Target pointing data:
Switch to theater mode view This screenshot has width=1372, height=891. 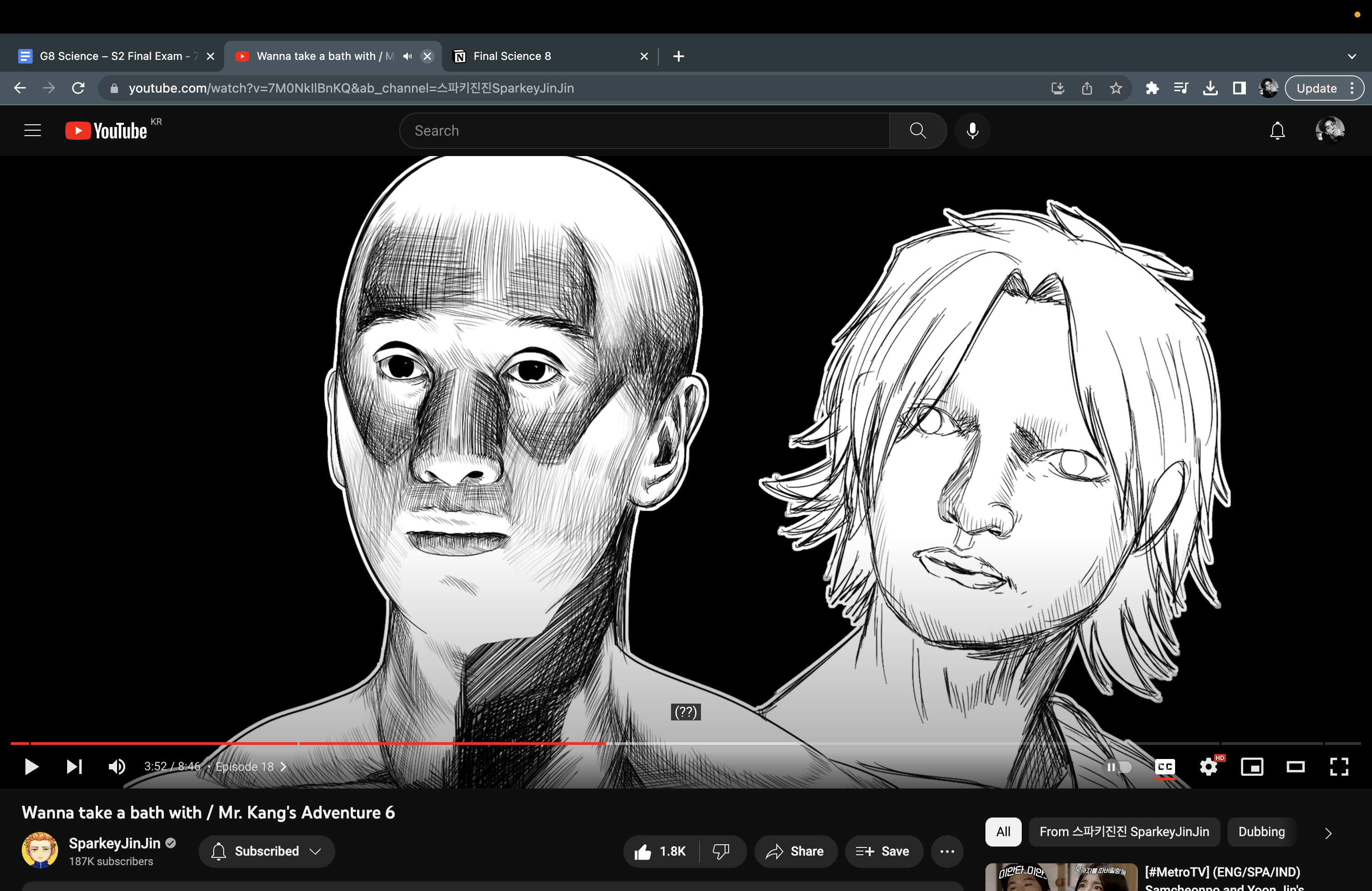[x=1295, y=767]
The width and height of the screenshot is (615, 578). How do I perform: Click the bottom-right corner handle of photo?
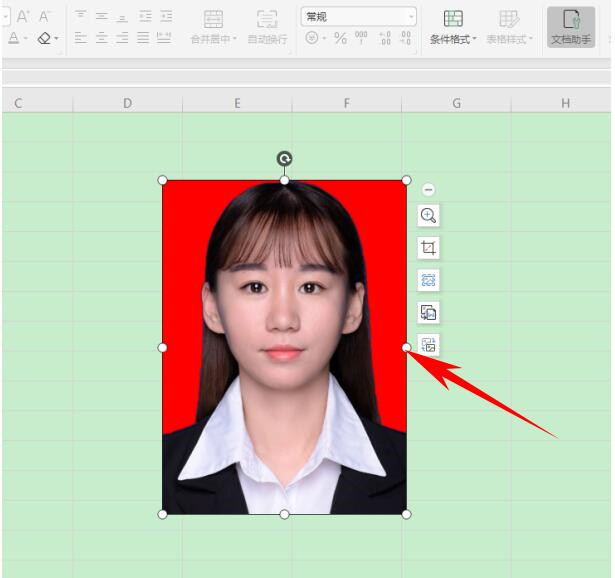pyautogui.click(x=406, y=514)
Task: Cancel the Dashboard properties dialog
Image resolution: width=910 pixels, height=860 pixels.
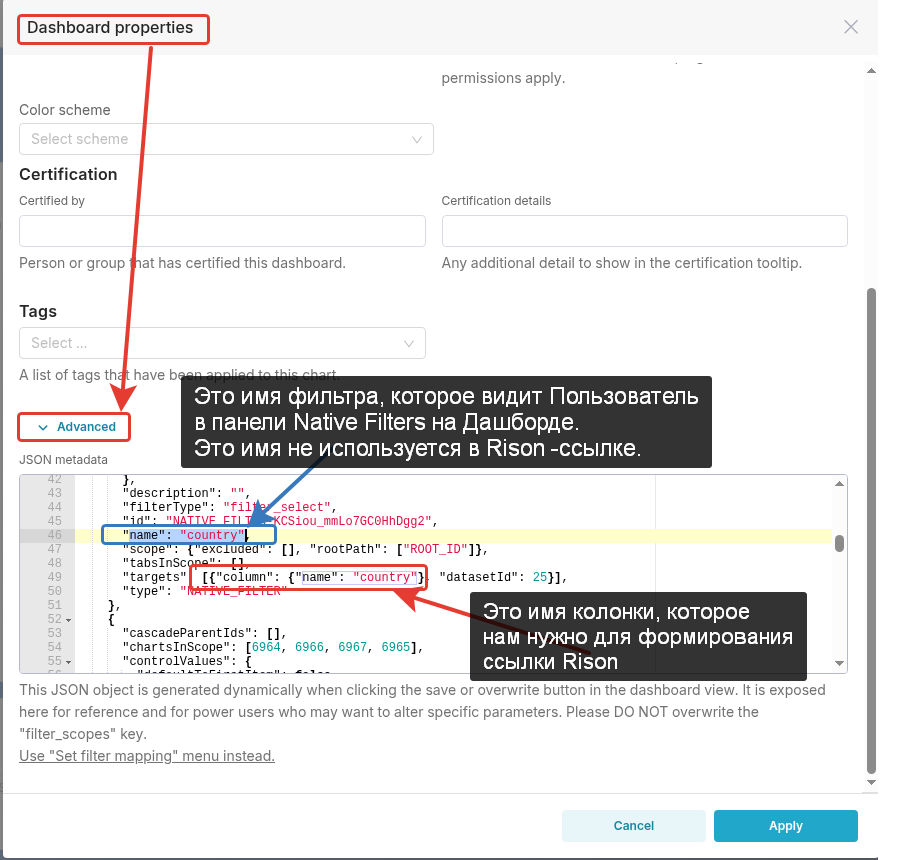Action: [633, 826]
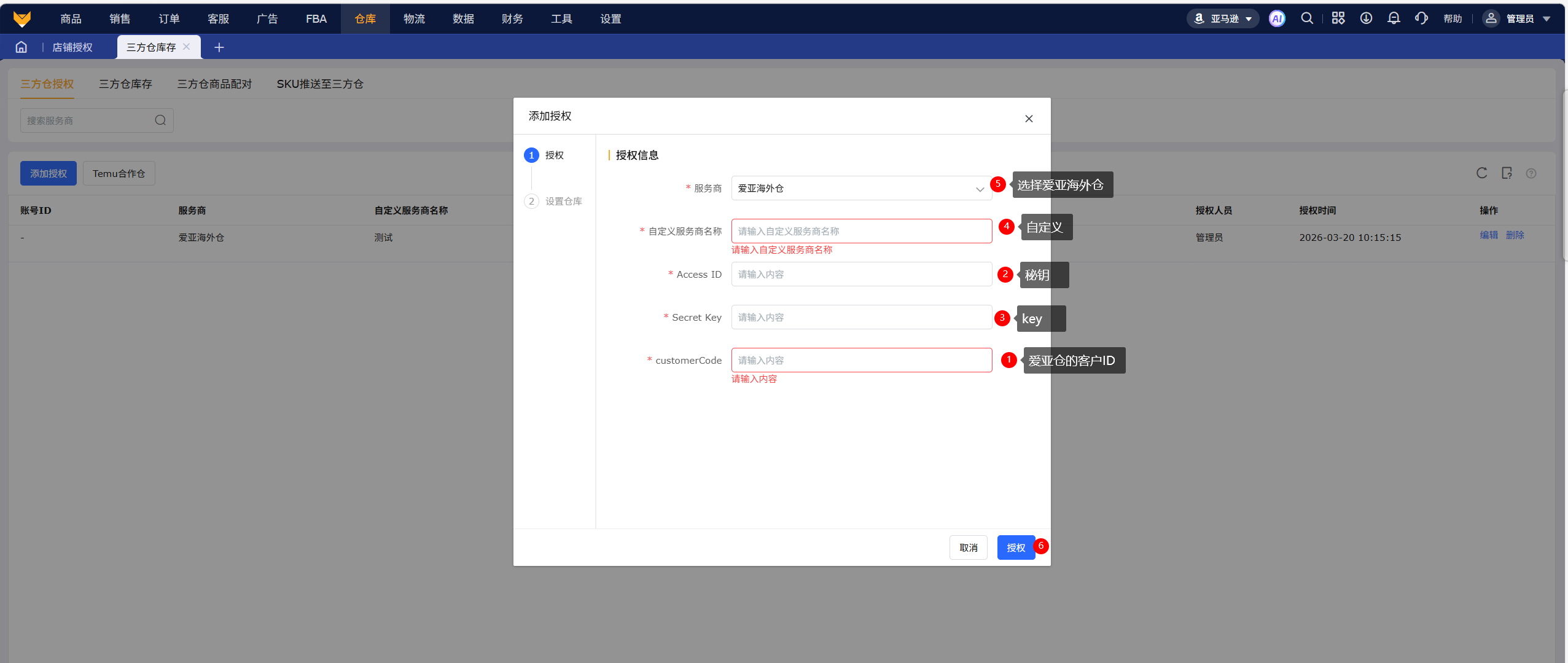The image size is (1568, 663).
Task: Click the AI assistant icon
Action: [x=1277, y=19]
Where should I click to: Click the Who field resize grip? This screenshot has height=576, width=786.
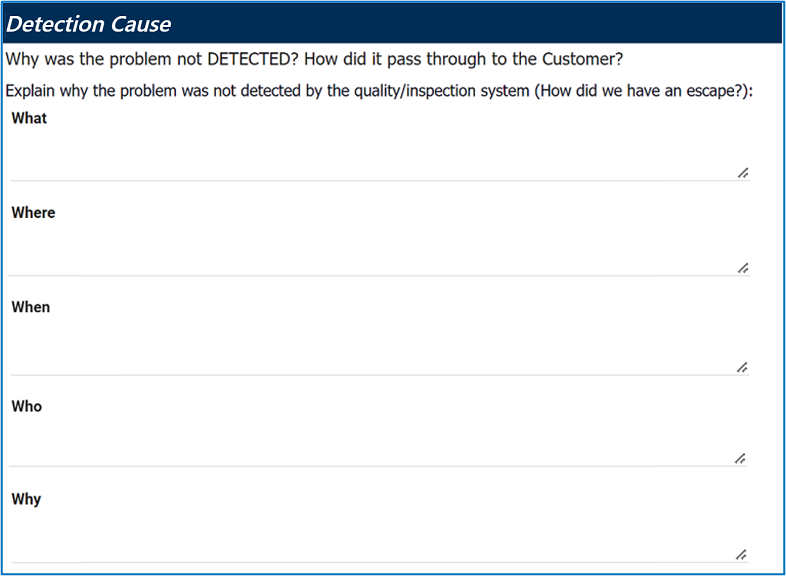click(x=740, y=458)
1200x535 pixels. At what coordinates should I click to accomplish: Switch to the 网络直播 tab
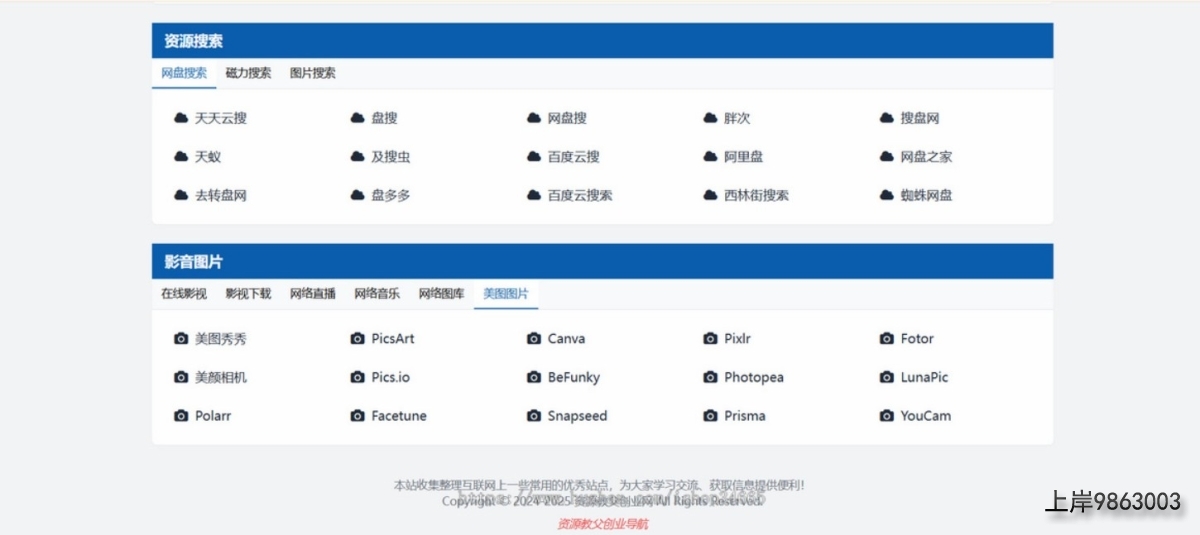tap(313, 294)
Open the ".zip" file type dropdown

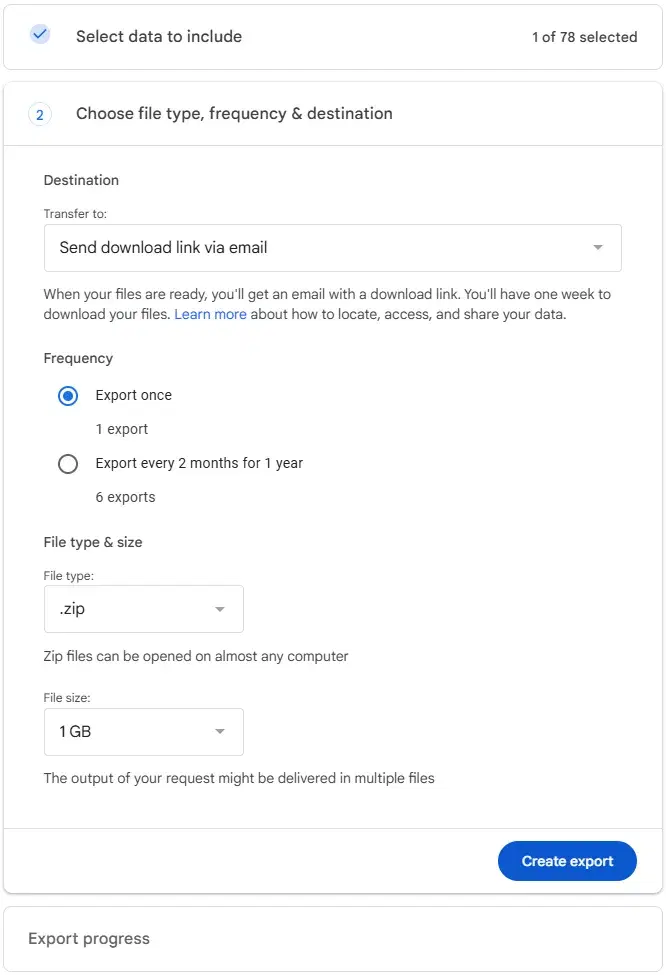(x=143, y=608)
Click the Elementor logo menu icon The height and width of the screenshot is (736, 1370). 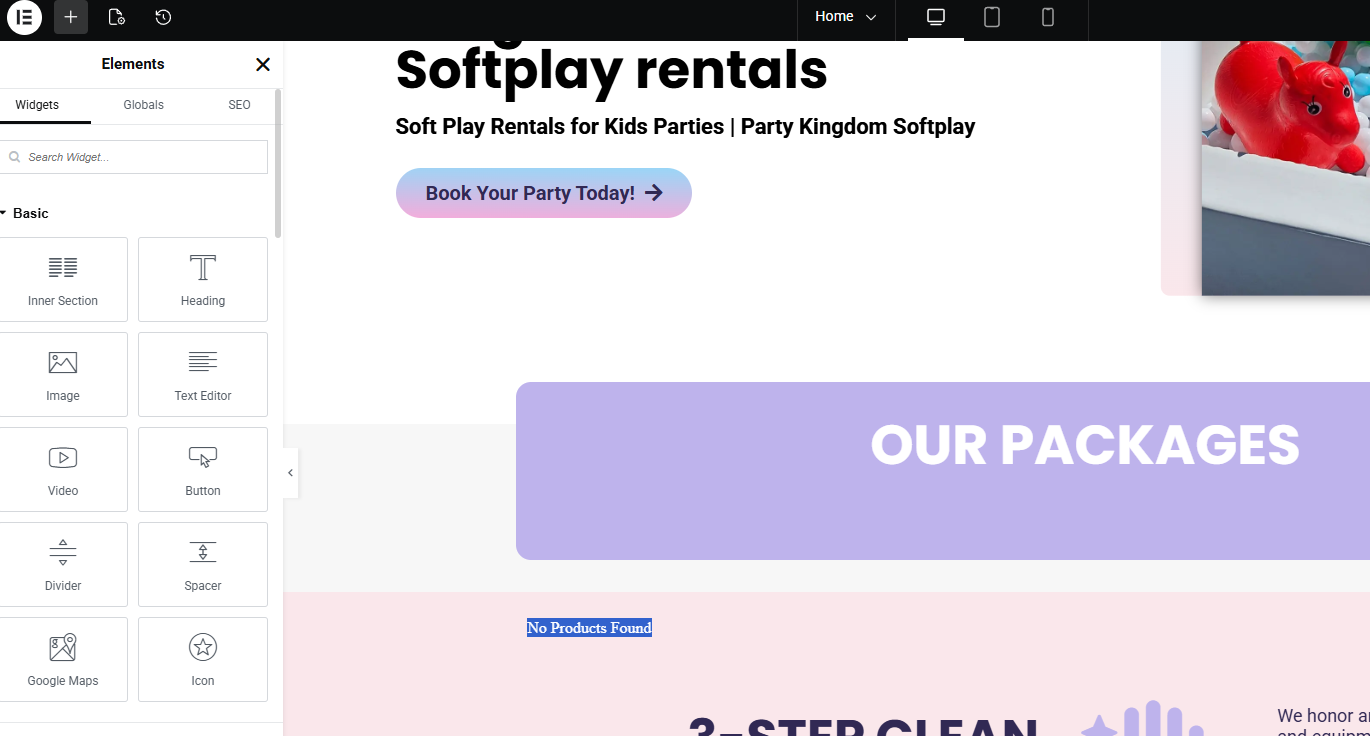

● **What you are asked to do**
Retype the material verbatim from the line containing "1200x535 pixels. At" through the end of the material, both ends included. Leave the pictures out of your answer.

● **Exercise response**
1200x535 pixels. At what coordinates should I click to accomplish: Switch to the 网络直播 tab
tap(313, 294)
Open the ".zip" file type dropdown

(x=143, y=608)
Click the Elementor logo menu icon The height and width of the screenshot is (736, 1370). 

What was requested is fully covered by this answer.